The top share index pared gains by midday, as concerns over the stability of European banks in the face of the global debt and growth crisis took the wind out of an earlier advance.
Barclays, Royal Bank of Scotland and Lloyds Banking Group swung violently on worries banks will sustain further losses associated with exposure to Europe’s lingering debt crisis.
BofA Merrill Lynch cut its rating on banks to “neutral”.
“Our latest downgrade to global growth expectations makes it difficult to sustain conviction in this argument,” the broker said.
“As long as EU peripheral debt issues remain in the headlines despite the best efforts of the ECB, banks will likely remain a focal point for negative risk appetite and we believe this will weigh against optically cheap valuations and low investor positioning,”

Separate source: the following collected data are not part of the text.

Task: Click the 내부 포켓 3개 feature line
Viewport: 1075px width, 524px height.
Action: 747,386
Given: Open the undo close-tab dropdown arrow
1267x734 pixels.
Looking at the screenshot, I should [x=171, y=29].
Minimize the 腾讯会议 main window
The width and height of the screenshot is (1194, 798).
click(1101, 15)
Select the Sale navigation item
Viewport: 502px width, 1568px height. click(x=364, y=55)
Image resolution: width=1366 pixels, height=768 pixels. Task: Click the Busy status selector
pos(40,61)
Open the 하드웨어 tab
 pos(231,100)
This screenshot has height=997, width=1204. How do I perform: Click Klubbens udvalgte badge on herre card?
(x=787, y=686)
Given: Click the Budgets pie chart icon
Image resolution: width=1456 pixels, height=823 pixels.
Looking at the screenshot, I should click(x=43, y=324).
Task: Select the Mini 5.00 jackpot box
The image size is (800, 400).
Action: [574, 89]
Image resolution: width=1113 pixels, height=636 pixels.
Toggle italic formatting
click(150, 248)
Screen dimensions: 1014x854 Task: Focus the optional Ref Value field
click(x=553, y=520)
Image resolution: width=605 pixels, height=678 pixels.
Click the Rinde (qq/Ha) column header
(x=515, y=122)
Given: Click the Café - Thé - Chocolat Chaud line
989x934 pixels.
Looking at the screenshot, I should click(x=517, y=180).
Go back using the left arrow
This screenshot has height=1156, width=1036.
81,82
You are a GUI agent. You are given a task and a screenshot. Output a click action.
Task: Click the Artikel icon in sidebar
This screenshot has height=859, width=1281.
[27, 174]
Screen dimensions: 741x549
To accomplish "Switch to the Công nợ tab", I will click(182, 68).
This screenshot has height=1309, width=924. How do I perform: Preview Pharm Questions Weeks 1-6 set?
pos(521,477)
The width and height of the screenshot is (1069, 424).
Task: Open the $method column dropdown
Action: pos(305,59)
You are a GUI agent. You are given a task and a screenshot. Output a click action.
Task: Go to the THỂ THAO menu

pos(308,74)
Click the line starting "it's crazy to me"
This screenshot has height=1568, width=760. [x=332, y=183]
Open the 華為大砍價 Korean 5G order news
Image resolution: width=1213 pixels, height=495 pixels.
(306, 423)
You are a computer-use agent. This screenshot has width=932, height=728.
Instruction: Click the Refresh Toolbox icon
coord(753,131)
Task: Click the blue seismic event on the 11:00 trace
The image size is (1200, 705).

On Wednesday, French bank Societe Generale was forced to deny it could be in trouble over its exposure to Greece, and ratings agencies denied that, like the United States, France was about to lose its triple A credit rating.
Standard Chartered and HSBC, up 0.4 and 0.8 per cent respectively, provided relatively stable haven for investors who still want exposure in the sector.
“Loss of confidence is most dangerous for banks that rely on short-term sources of wholesale funding,” RBS said in a note.
“If the market is concerned about bank funding, these are the names to avoid, and the best places to be in are HSBC and Standard Chartered.”